An der Achterbahn „Taron“ ereignete sich der tödliche Unfall.

Ein Mensch stirbt. Angehörige trauern, bangen um ihre wirtschaftliche Existenz. Und der Freizeitpark öffnet wie geplant nach der Winterpause.

Leider war es wieder eine Woche, in der das Sterben im Mittelpunkt stand. War es in der Vorwoche die entschlossene Suche von Familie Sauerborn nach demjenigen, der ihren Sohn Alexander vor einem Jahr in Wesseling überfahren und dabei tödlich verletzt hat, so stand in den vergangenen Tagen der Tod eines Mitarbeiters des Phantasialand in Brühl im Zentrum der Berichterstattung.

Er wurde bei Wartungsarbeiten von einem Waggon der Achterbahn „Taron“ getroffen und schwer am Kopf verletzt – und starb noch im Freizeitpark. Das Fahrgeschäft gehört zu den schnellsten in seiner Kategorie, erreicht es doch in der Spitze eine Geschwindigkeit von 117 km/h.

Der tödlich Verunglückte hinterlässt eine Frau und eine Tochter

Sascha heißt der Mann, der an einem Ort, an dem sich Jahr für Jahr Hunderttausende vergnügen und eine Auszeit vom Alltag genießen, sein Leben lassen musste. Er wurde 43 Jahre alt, hinterlässt eine Frau und eine Tochter.

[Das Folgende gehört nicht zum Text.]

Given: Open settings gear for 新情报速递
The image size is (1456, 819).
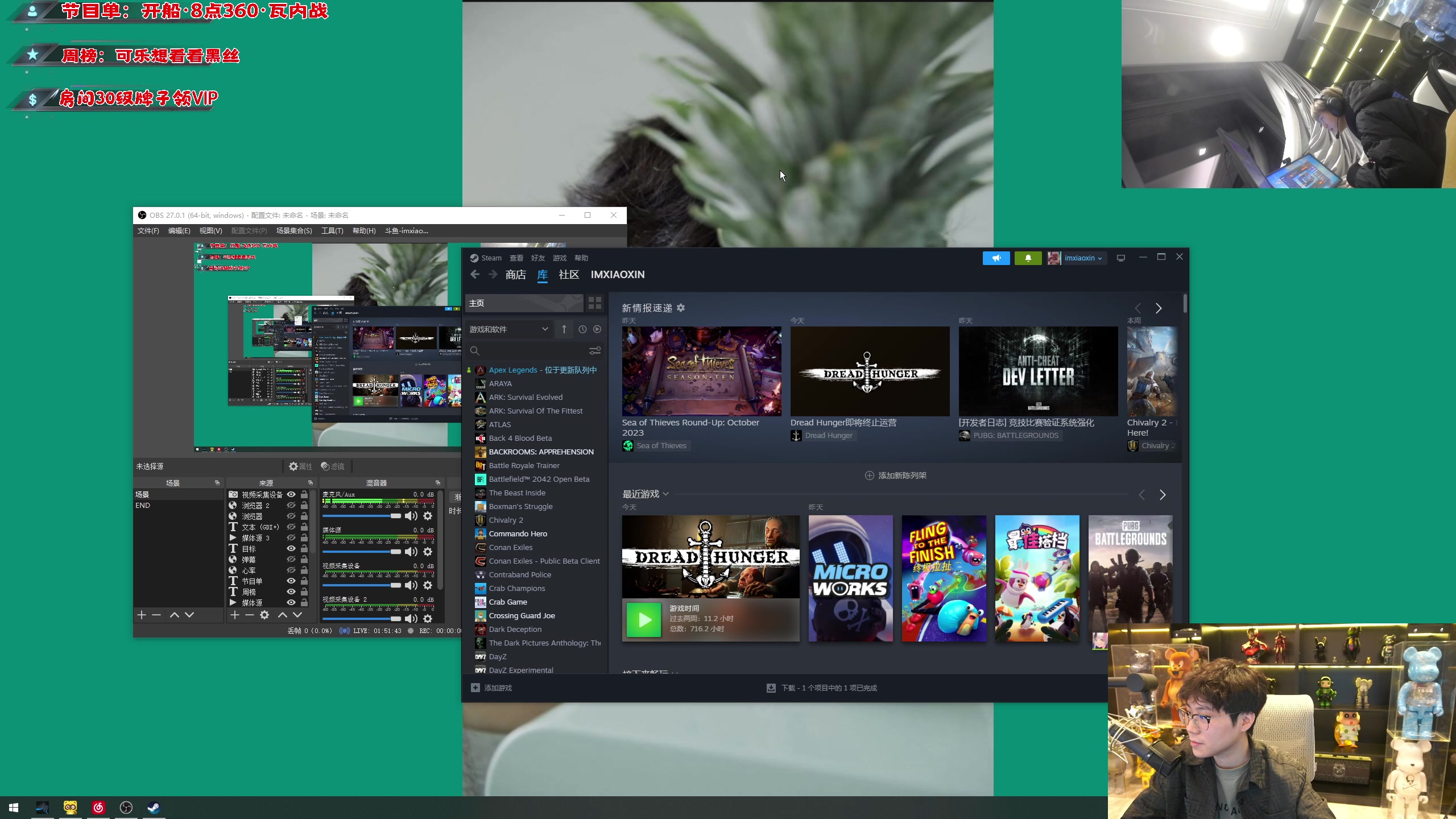Looking at the screenshot, I should pyautogui.click(x=681, y=308).
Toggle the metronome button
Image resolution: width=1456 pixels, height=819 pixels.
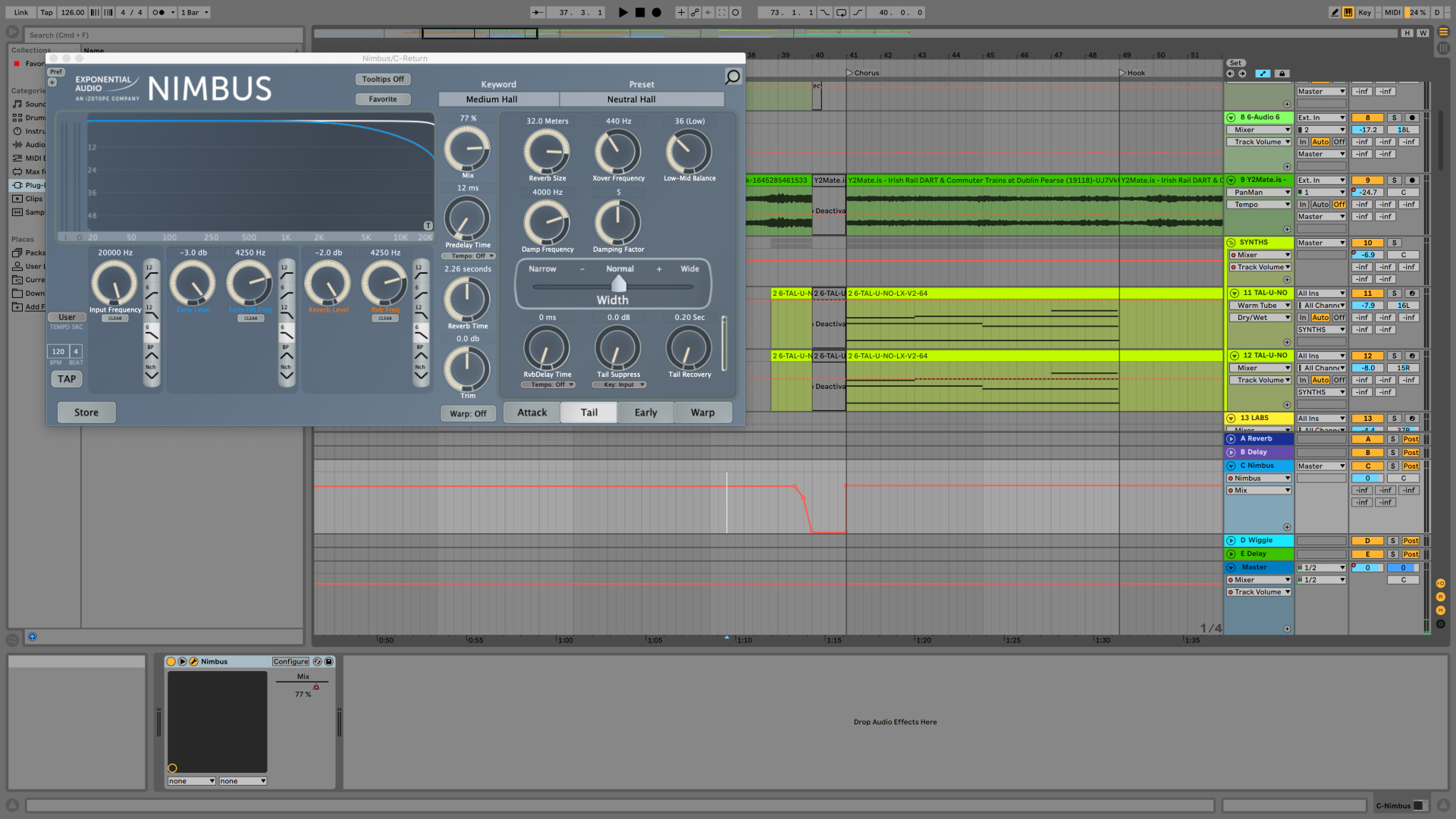(158, 12)
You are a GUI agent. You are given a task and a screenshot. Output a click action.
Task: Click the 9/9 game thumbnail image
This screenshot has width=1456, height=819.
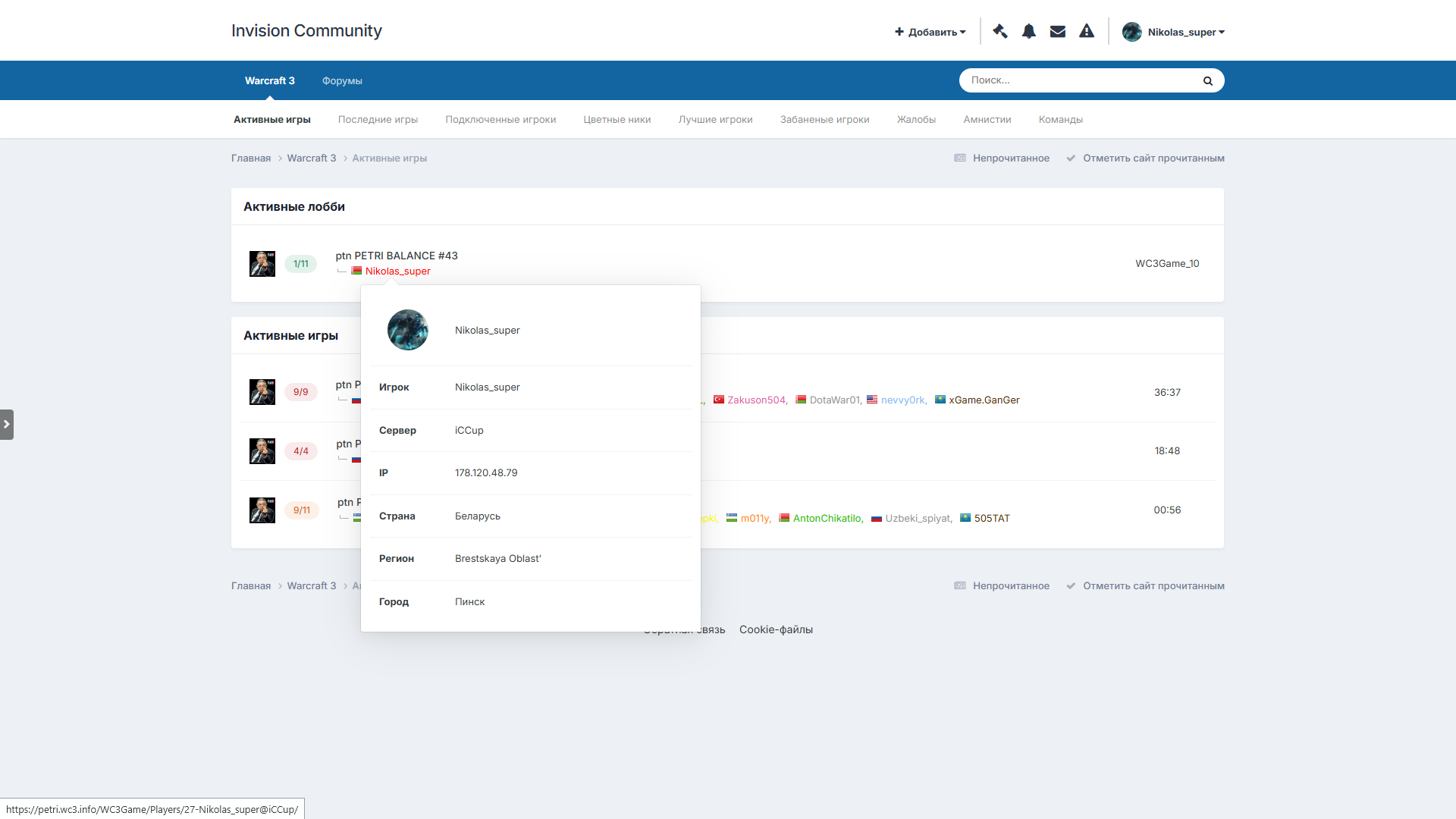coord(262,392)
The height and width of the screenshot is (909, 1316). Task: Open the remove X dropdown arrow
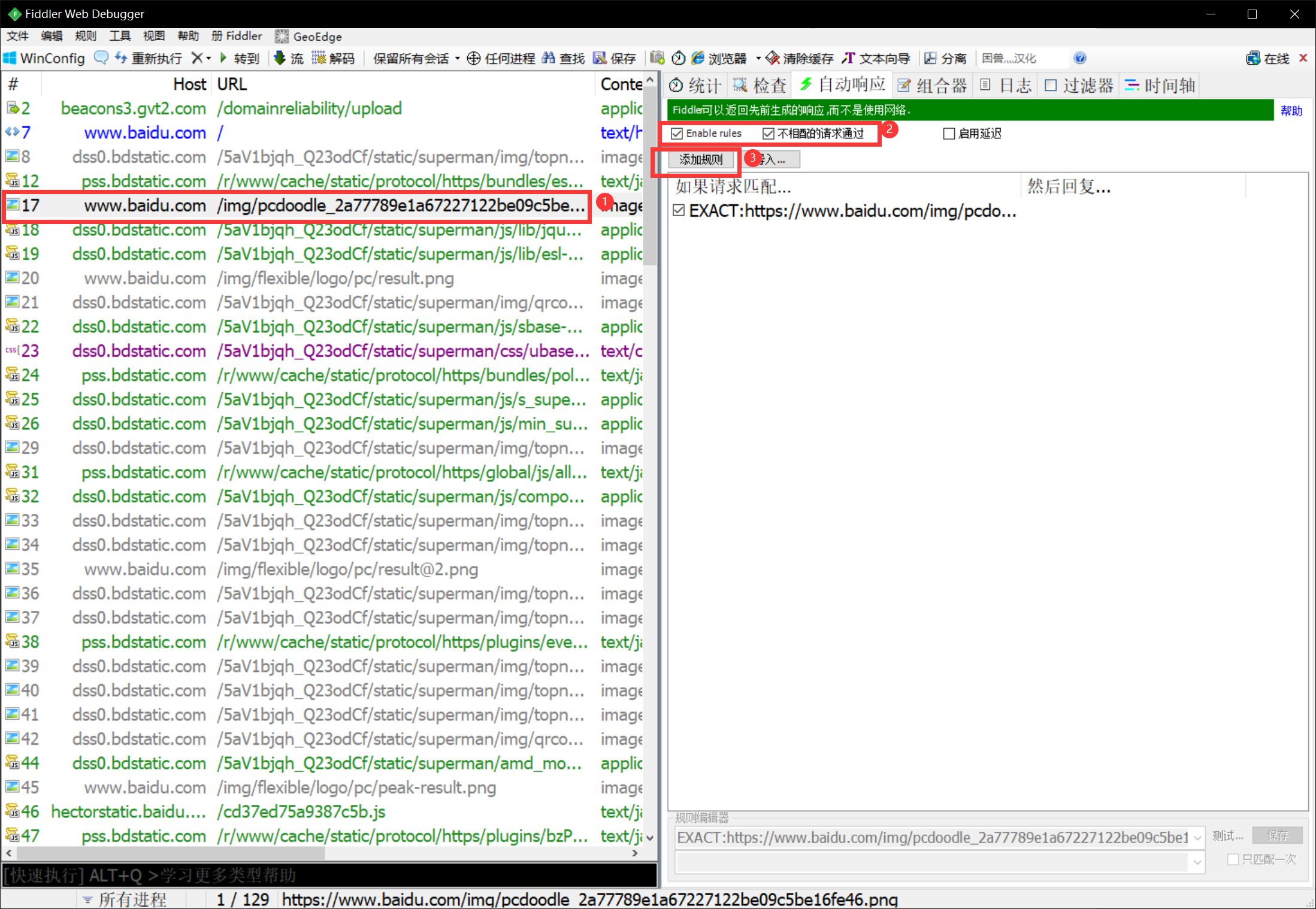click(x=208, y=58)
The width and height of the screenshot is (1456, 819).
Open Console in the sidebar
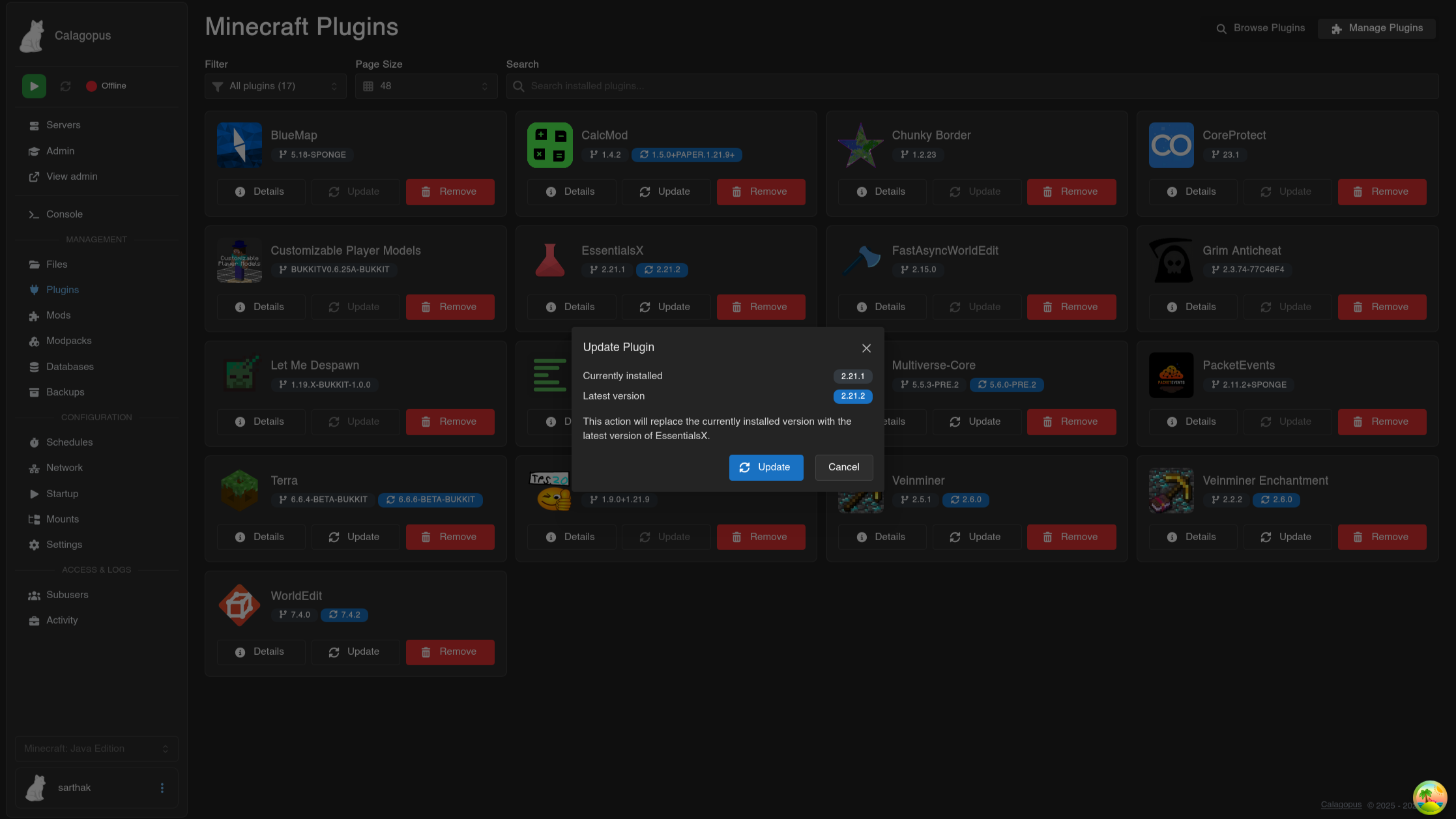click(64, 214)
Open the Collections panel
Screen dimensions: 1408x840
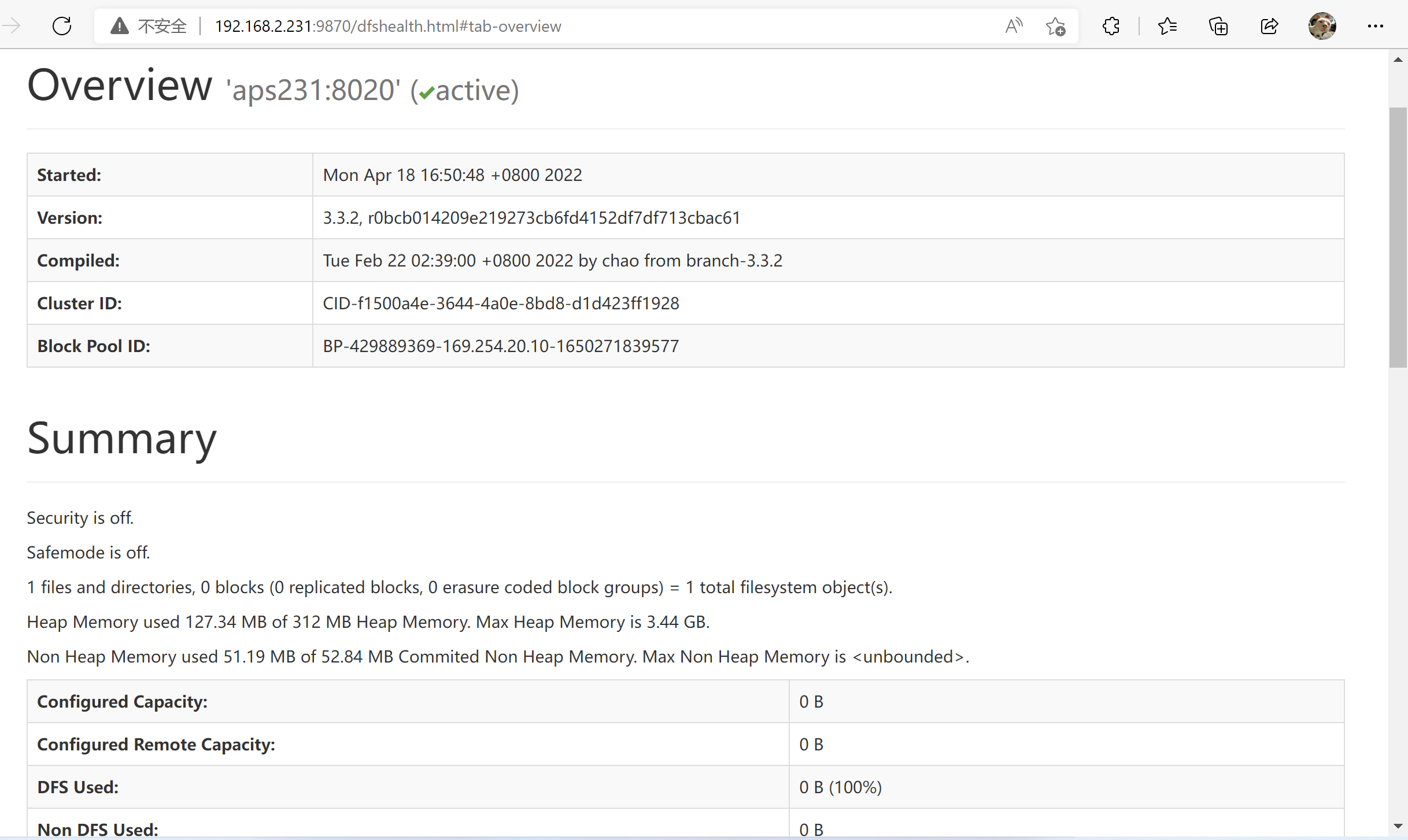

Das war zwei Tage nach dem Unglück zu erfahren, weil Angehörige auf einer Online-Plattform um Spenden für die Hinterbliebenen bitten. Nach dem Tod des 43-Jährigen und dem Wegfall seines Gehalts drohten wirtschaftliche Schwierigkeiten. Dieser Aufruf hat so viele Menschen berührt, dass innerhalb von 48 Stunden rund 16 000 Euro gespendet worden waren.

Sein Leben, schreiben die Angehörigen, sei das Phantasialand gewesen, die Achterbahn „Taron“ sein Baby. Jede Schraube habe er gekannt. Warum diese Vertrautheit und alles Wissen – auch um die Gefahren – das Unglück am Montag im Freizeitpark nicht verhindert haben, müssen nun Arbeitsschützer untersuchen: An welcher Stelle haben Sicherungsmaßnahmen nicht gegriffen? Wer war dafür verantwortlich? Welche Konsequenzen müssen für derartige Wartungsarbeiten künftig gezogen werden?

24 Stunden nach dem Unglück äußerte sich das Management

Das Management des Freizeitparks hat 24 Stunden nach dem Tod seines langjährigen Mitarbeiters über die sozialen Netzwerke eine Stellungnahme gepostet, fast zeitgleich ging eine nahezu gleichlautende Pressemitteilung an die Medien. Darin ist von „Fassungslosigkeit“, „tiefer Trauer“ die Rede, und davon, man sei „mit dem Herzen bei der Familie unseres Kollegen“.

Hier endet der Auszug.